CRS Explores Effect of Regulatory Freeze on Publication of "Fair Access" Rule

Steven Lofchie Commentary by Steven Lofchie

In a Legal Sidebar report, the Congressional Research Service ("CRS") explored the impact of the Biden Administration's regulatory freeze (see previous coverage) on the OCC's publication of its finalized Fair Access Rule (see previous coverage of the rule's adoption).

New OCC Rule 55.1 ("Fair Access to Financial Services") would require, among other things, that each U.S. OCC-regulated bank with at least $100 billion in total assets offer its financial services (including financial products) on "proportionally equal terms" to all persons (including legal entities) in the geographic location it serves. As previously covered, the OCC postponed publication of the Fair Access Rule in the Federal Register to allow the next confirmed Comptroller of the Currency to review the final rule "as part of an orderly transition."

The CRS stated that, although a precedent exists for the authority of an incoming Presidential Administration to halt the previous Administration's midnight rulemakings, a similar precedent may not exist for OCC regulations.
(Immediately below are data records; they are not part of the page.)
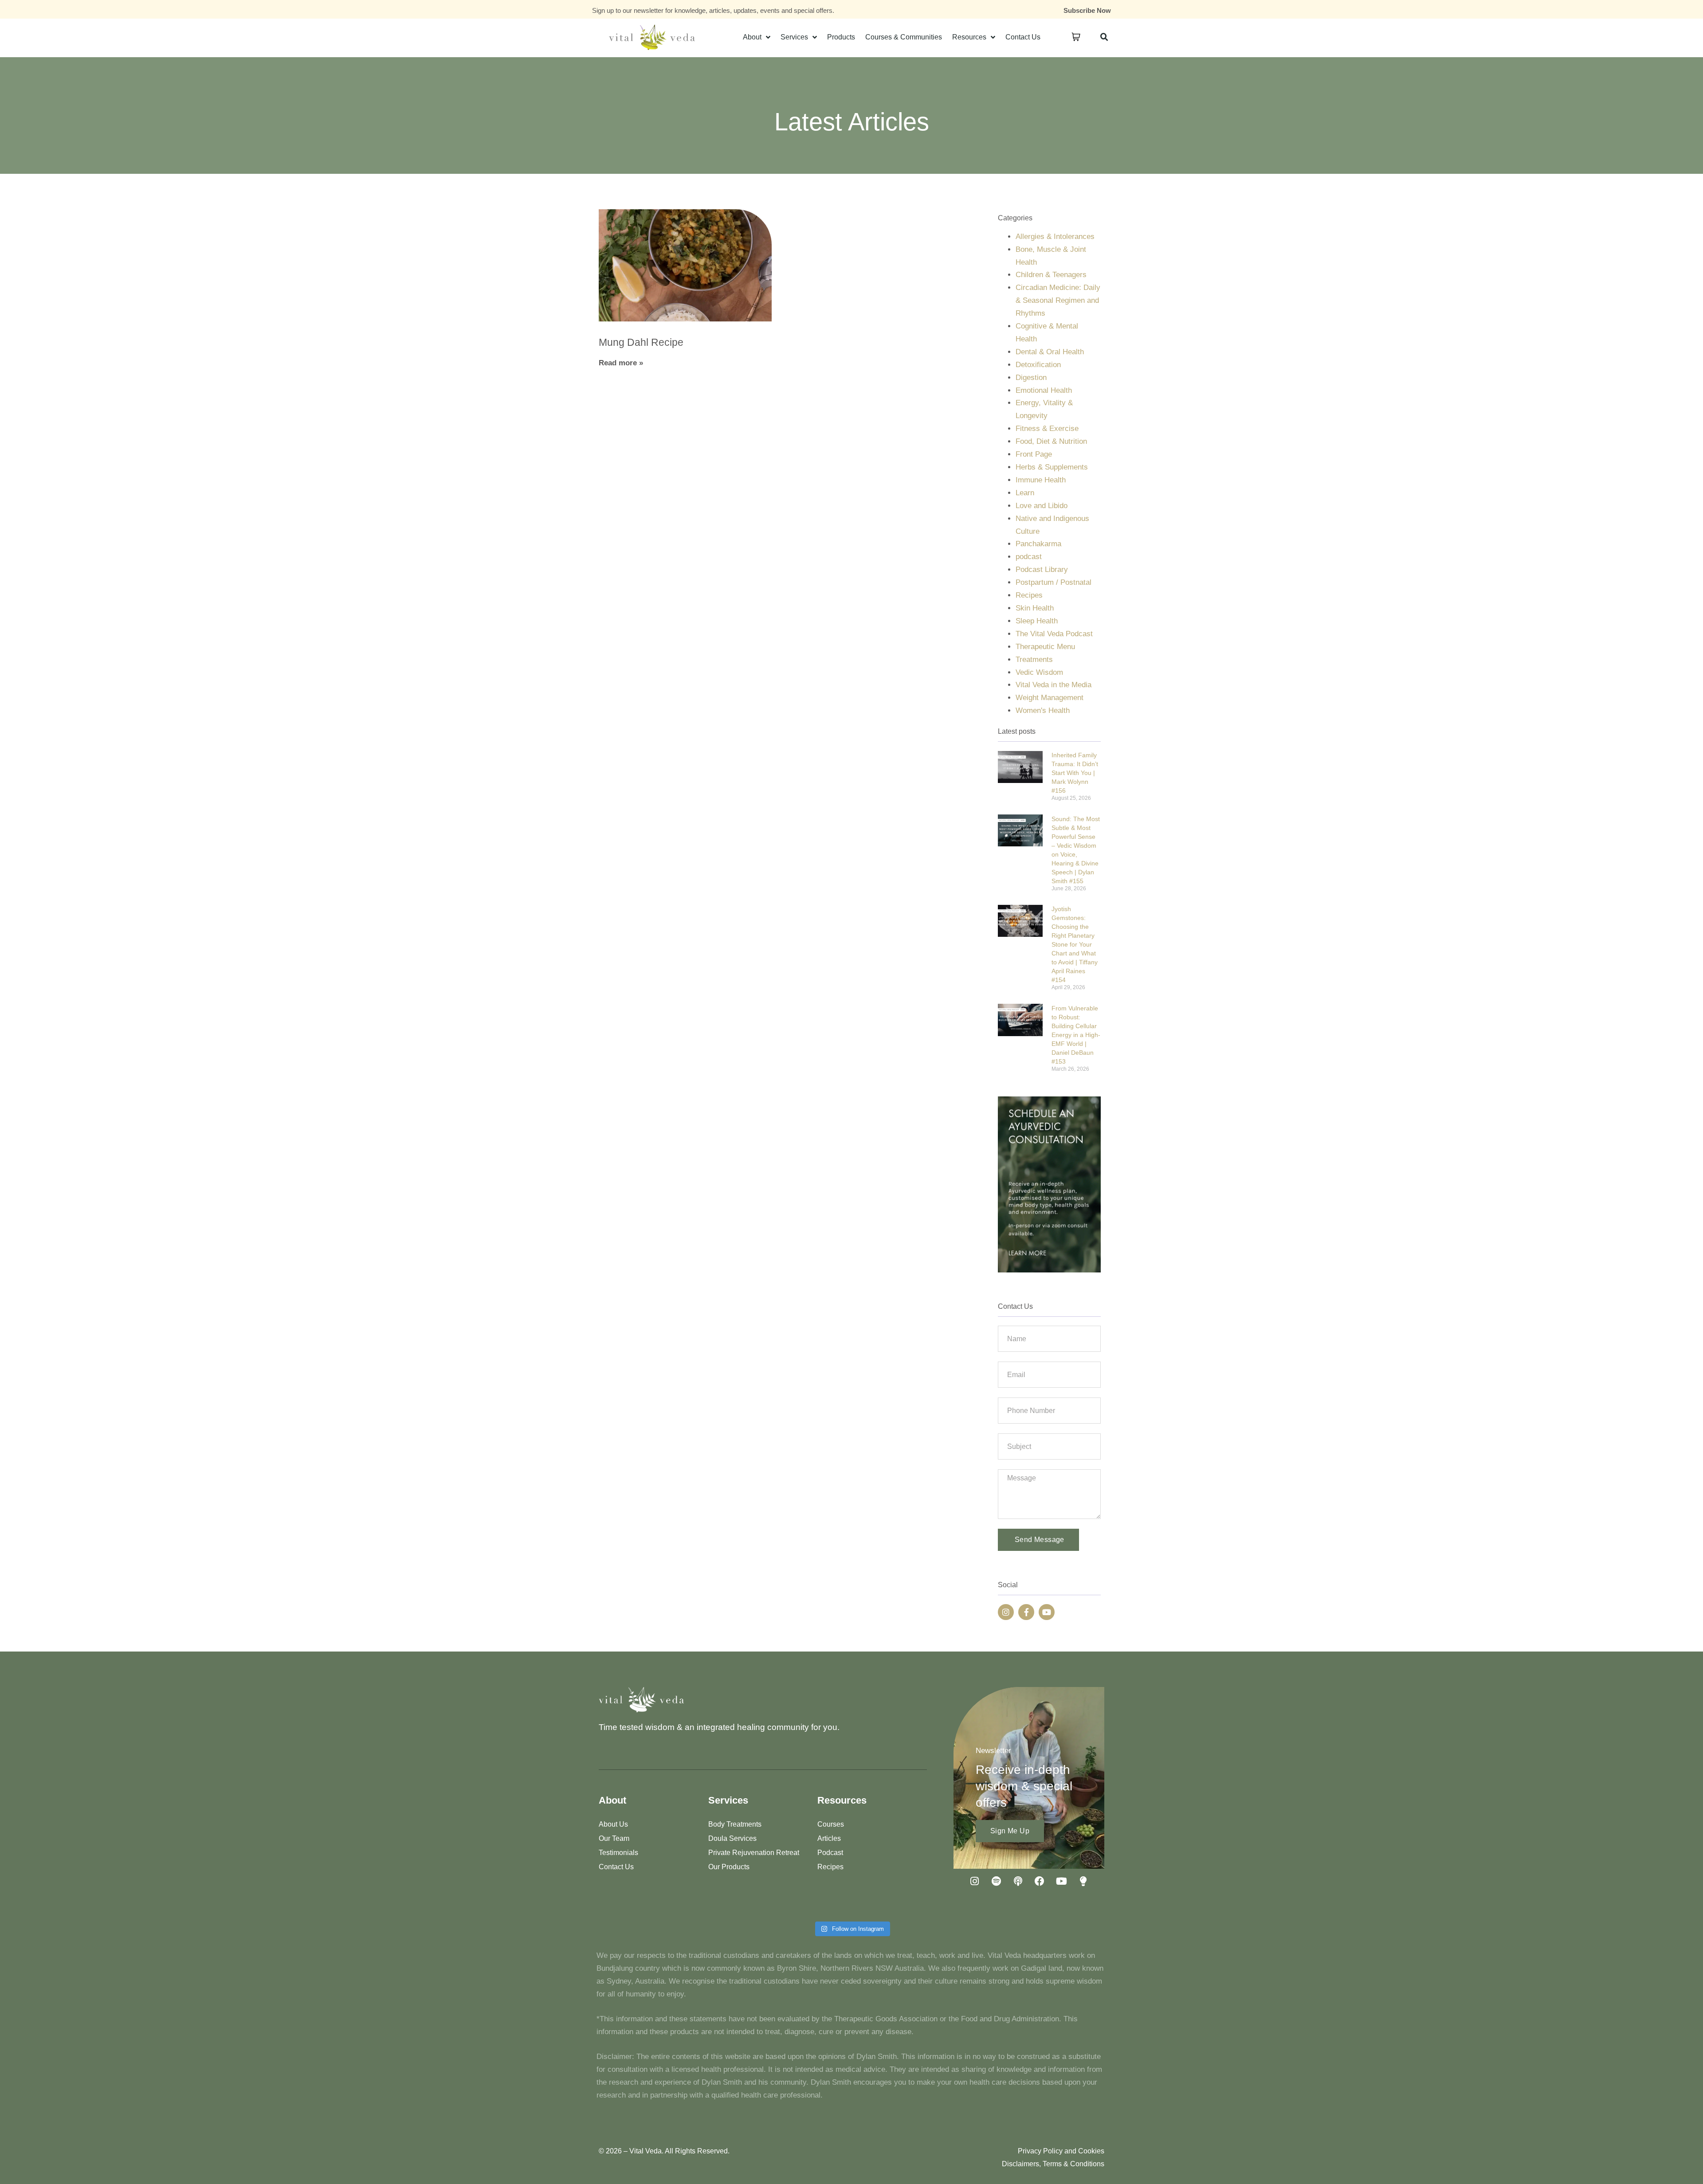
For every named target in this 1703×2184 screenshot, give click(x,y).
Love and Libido (1041, 505)
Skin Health (1035, 608)
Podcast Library (1042, 569)
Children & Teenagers (1051, 274)
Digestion (1031, 377)
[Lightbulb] (1083, 1881)
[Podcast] (1018, 1881)
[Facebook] (1039, 1881)
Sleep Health (1037, 621)
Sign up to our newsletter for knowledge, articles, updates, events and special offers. (713, 10)
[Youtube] (1047, 1612)
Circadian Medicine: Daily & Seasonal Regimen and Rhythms (1058, 300)
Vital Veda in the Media (1053, 685)
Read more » (621, 363)
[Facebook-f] (1026, 1612)
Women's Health (1043, 710)
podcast (1029, 556)
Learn (1025, 493)
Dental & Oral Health (1050, 352)
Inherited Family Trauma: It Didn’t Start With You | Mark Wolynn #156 (1075, 772)
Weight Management (1049, 697)
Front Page (1034, 454)
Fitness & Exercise (1047, 428)
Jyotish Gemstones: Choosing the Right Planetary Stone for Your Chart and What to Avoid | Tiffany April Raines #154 (1075, 944)
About (752, 37)
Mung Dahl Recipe (641, 342)
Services (794, 37)
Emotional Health (1044, 390)
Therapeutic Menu (1045, 646)
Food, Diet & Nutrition (1051, 441)
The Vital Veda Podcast (1054, 634)
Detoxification (1038, 364)
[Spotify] (996, 1881)
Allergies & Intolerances (1055, 236)
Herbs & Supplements (1052, 467)
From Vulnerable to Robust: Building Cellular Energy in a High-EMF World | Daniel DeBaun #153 (1076, 1035)
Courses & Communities (903, 37)
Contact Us (1022, 37)
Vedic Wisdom (1039, 672)
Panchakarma (1038, 544)
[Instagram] (1006, 1612)
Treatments (1034, 659)
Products (841, 37)
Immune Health (1041, 480)
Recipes (1029, 595)
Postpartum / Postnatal (1053, 582)
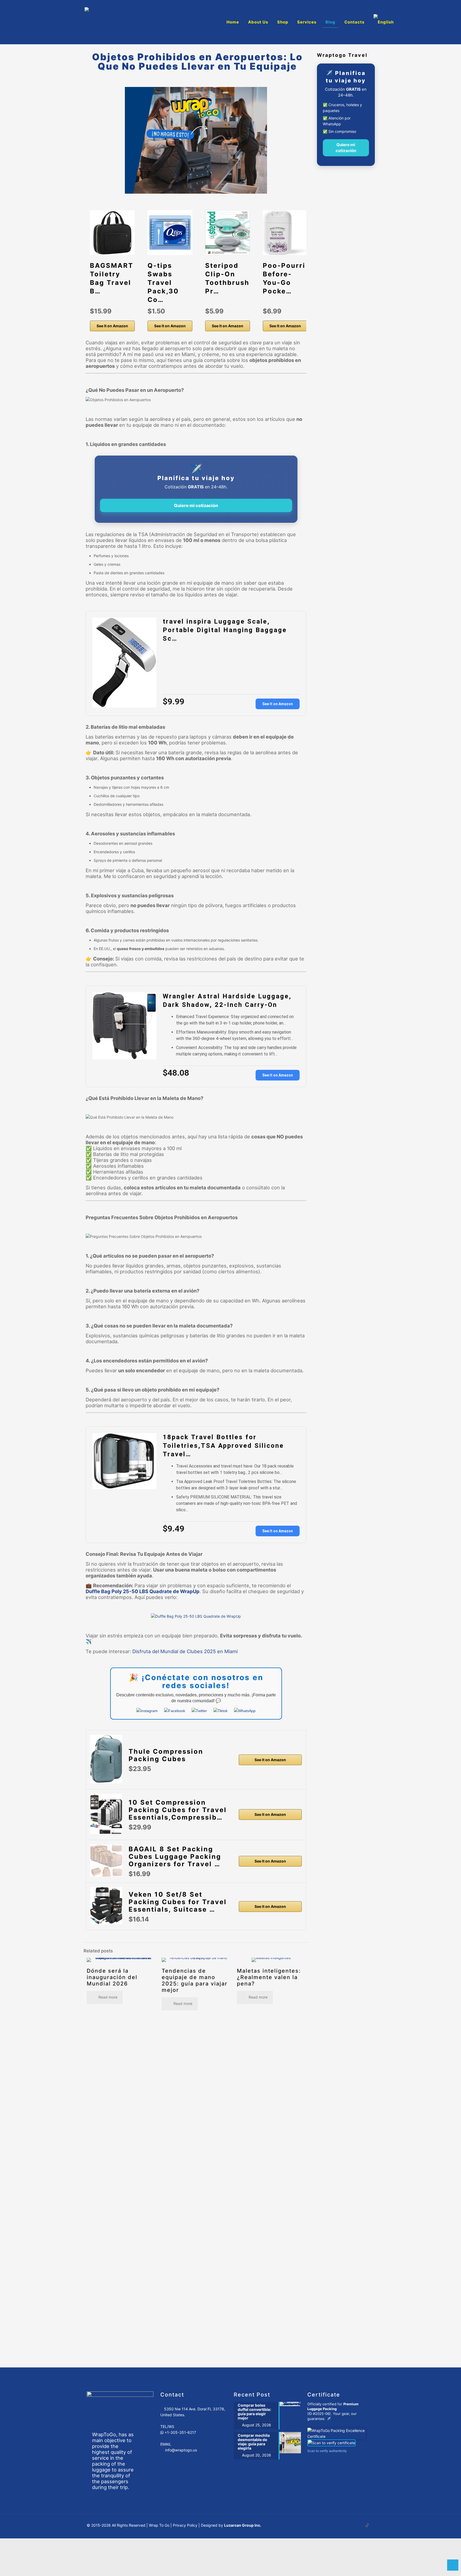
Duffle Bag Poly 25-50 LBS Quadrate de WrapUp (143, 1591)
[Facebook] (175, 1711)
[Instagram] (147, 1711)
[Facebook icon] (351, 2525)
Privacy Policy (185, 2525)
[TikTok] (221, 1711)
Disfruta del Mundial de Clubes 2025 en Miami (185, 1651)
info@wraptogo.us (181, 2450)
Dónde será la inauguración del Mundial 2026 (112, 1977)
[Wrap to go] (105, 22)
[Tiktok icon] (367, 2525)
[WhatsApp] (245, 1711)
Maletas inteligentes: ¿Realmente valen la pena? (269, 1977)
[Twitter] (200, 1711)
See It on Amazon (112, 325)
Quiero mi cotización (196, 505)
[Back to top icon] (452, 2565)
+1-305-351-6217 (180, 2432)
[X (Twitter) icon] (356, 2525)
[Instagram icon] (362, 2525)
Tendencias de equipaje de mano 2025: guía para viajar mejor (195, 1980)
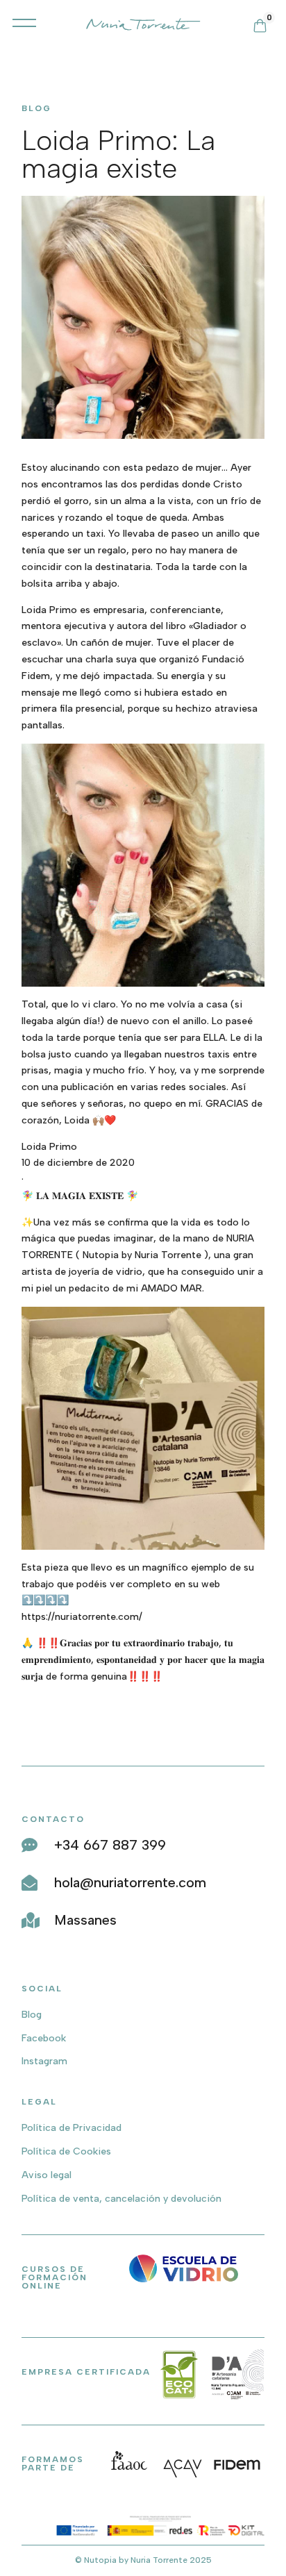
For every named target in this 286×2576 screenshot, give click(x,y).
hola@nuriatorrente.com (130, 1882)
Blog (32, 2015)
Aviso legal (47, 2175)
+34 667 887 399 (110, 1845)
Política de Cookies (66, 2151)
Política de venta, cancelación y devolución (121, 2199)
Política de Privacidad (71, 2128)
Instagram (44, 2061)
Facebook (44, 2038)
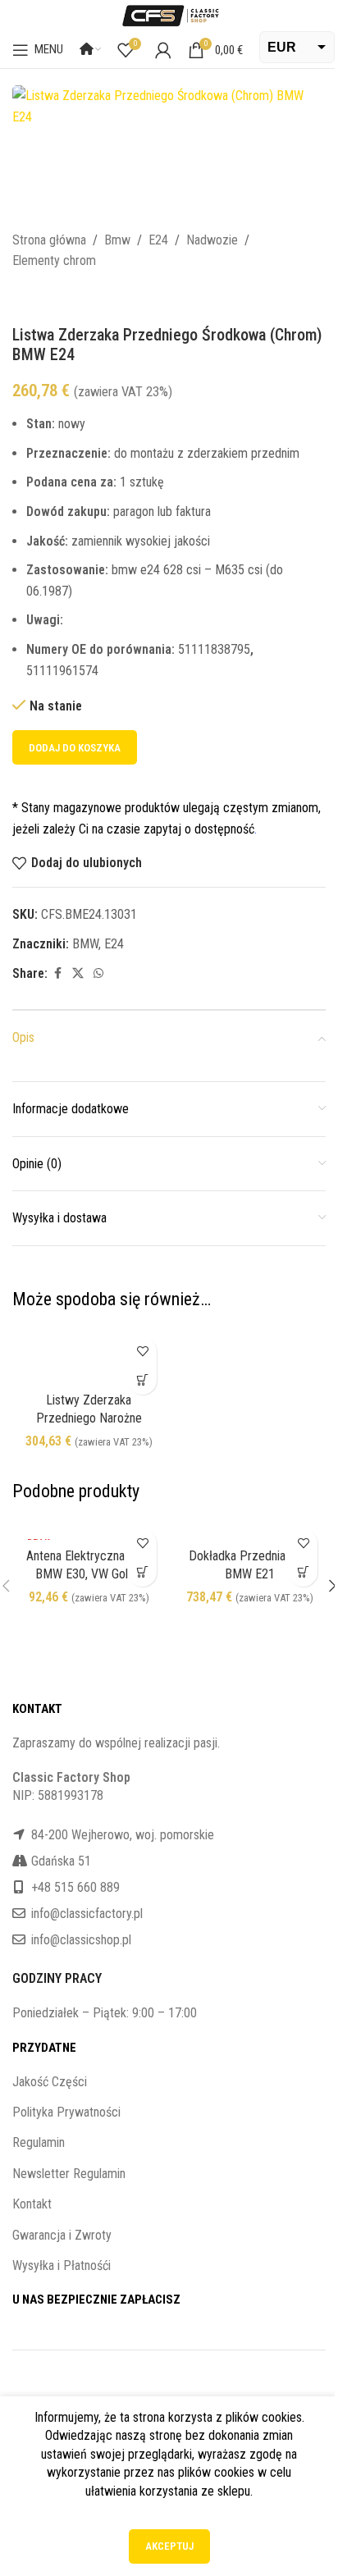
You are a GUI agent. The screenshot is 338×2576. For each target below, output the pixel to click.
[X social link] (78, 973)
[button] (142, 1380)
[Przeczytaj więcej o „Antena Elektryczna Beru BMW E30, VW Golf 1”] (142, 1572)
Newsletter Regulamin (69, 2173)
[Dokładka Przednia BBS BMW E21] (249, 1530)
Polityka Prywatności (66, 2112)
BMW (85, 944)
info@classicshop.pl (81, 1940)
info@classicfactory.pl (87, 1913)
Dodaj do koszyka (75, 748)
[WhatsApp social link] (98, 973)
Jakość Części (49, 2082)
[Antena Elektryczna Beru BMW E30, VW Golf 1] (88, 1530)
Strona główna (49, 240)
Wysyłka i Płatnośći (61, 2265)
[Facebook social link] (57, 973)
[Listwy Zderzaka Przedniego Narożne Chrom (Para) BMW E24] (88, 1356)
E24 (158, 240)
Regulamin (38, 2142)
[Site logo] (169, 14)
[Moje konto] (163, 50)
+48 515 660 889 (75, 1887)
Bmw (117, 240)
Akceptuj (169, 2546)
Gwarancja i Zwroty (62, 2235)
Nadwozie (212, 240)
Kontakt (32, 2204)
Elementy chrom (54, 260)
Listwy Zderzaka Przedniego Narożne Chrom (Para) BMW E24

The CRS cited the view of one scholar that the President's authority to "direct the actions of federal financial regulators, including the OCC, [is] circumscribed." Further, the CRS stated that (i) the language in Section 1 of the National Bank Act (12 U.S.C. 1), the statute enabling the OCC to promulgate the rule, might potentially protect it from the regulatory freeze and (ii) a statute under Title 44 (44 U.S.C. 3502) categorizes the OCC as "an independent regulatory agency."

The CRS also stated that it is possible that Congress may adopt legislation in lieu of the Fair Access Rule, explaining that such legislation could establish standards for fair access to financial services standards for all "federally chartered, regulated, or insured depository institutions."

Commentary

This rule is going nowhere. Whatever the legal theory for purposes of Administrative Law, the OCC is not going to advance it over the objections of the President.